GC Motorsports International (formerly Go Canada Racing) was a NASCAR racing team based in Ontario, Canada, owned by Canadian businessman Steve Meehan. 

Meehan founded GCMI in the spring of 2011, the result of his desire to bring together his interest in racing with his talent for business. The team was formed when Meehan bought the No. 27 NASCAR Nationwide Series team that had previously competed under both the names Brewco Motorsports and Baker Curb Racing. 

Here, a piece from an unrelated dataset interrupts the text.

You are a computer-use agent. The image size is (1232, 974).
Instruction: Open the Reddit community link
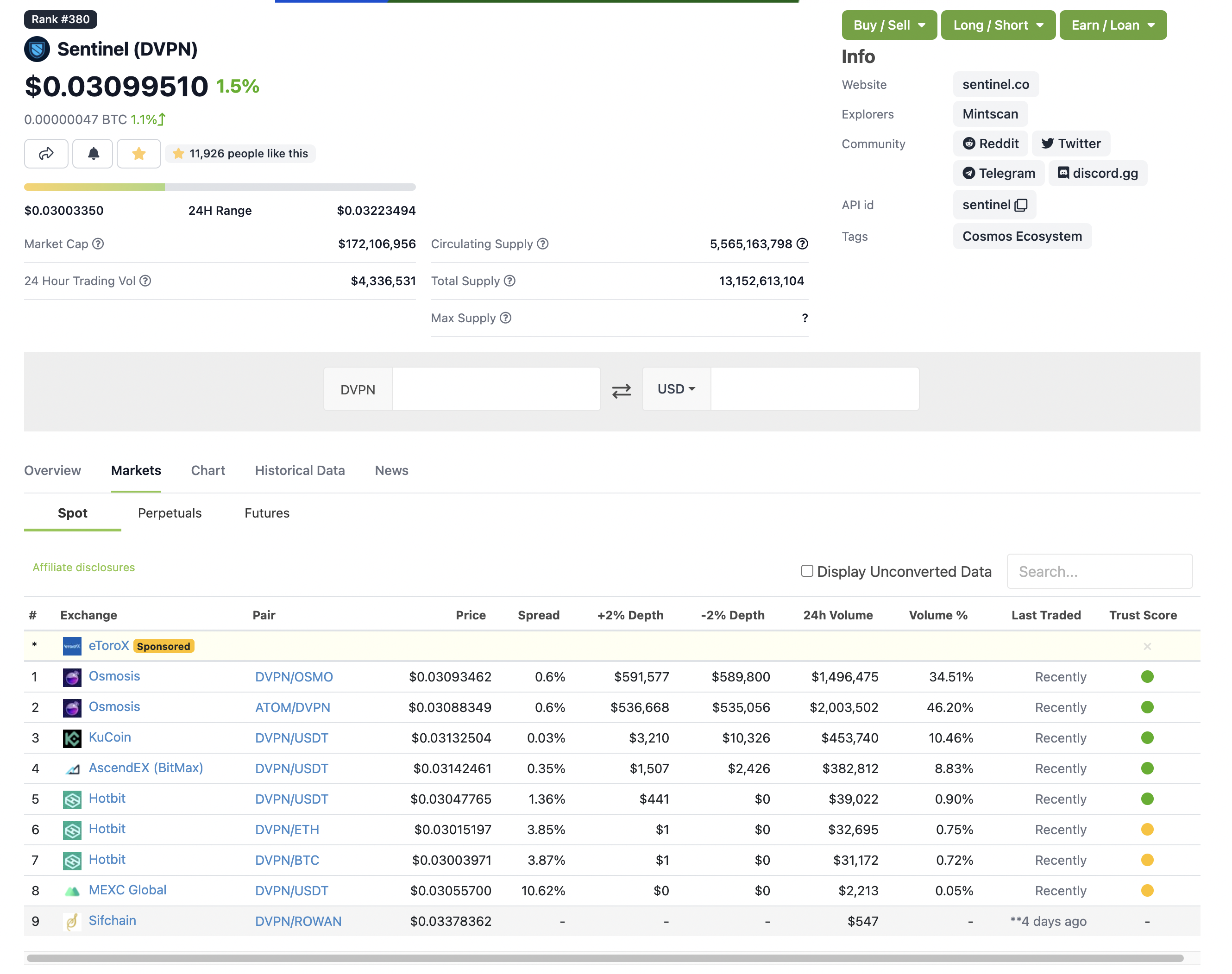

In 2012, GC Motorsports International partnered with Dave Jacombs Racing to launch a two-car effort in the NASCAR Canadian Tire Series and form a subsidiary team GC Motorsports Canada.

NASCAR Nationwide Series

2011

When the team was formed, GCMI initially hired Canadian J. R. Fitzpatrick to drive the car, but he left the team after a few races. After the departure, J. J. Yeley was brought to drive the No. 27 car for several races to start and park the car. The car returned to the number 67 when Canadian Andrew Ranger drove for the team at Loudon and Homestead.

2012
2012 began with David Ragan, last season's winner of the Coke Zero 400 in the NASCAR Sprint Cup Series, behind the wheel of car No. 27 at Daytona. Ragan qualified 23rd and finished 26th. He also took part in the O'Reilly Auto Parts 300 at Texas, qualifying 30th and finishing 6th. Andrew Ranger competed in a number of Nationwide races including the series' only Canadian race, the Napa Auto Parts 200 at Montreal. He qualified 12th and finished 32nd. He also competed at Homestead and finished 28th. This was the team's last start and has not been heard from since.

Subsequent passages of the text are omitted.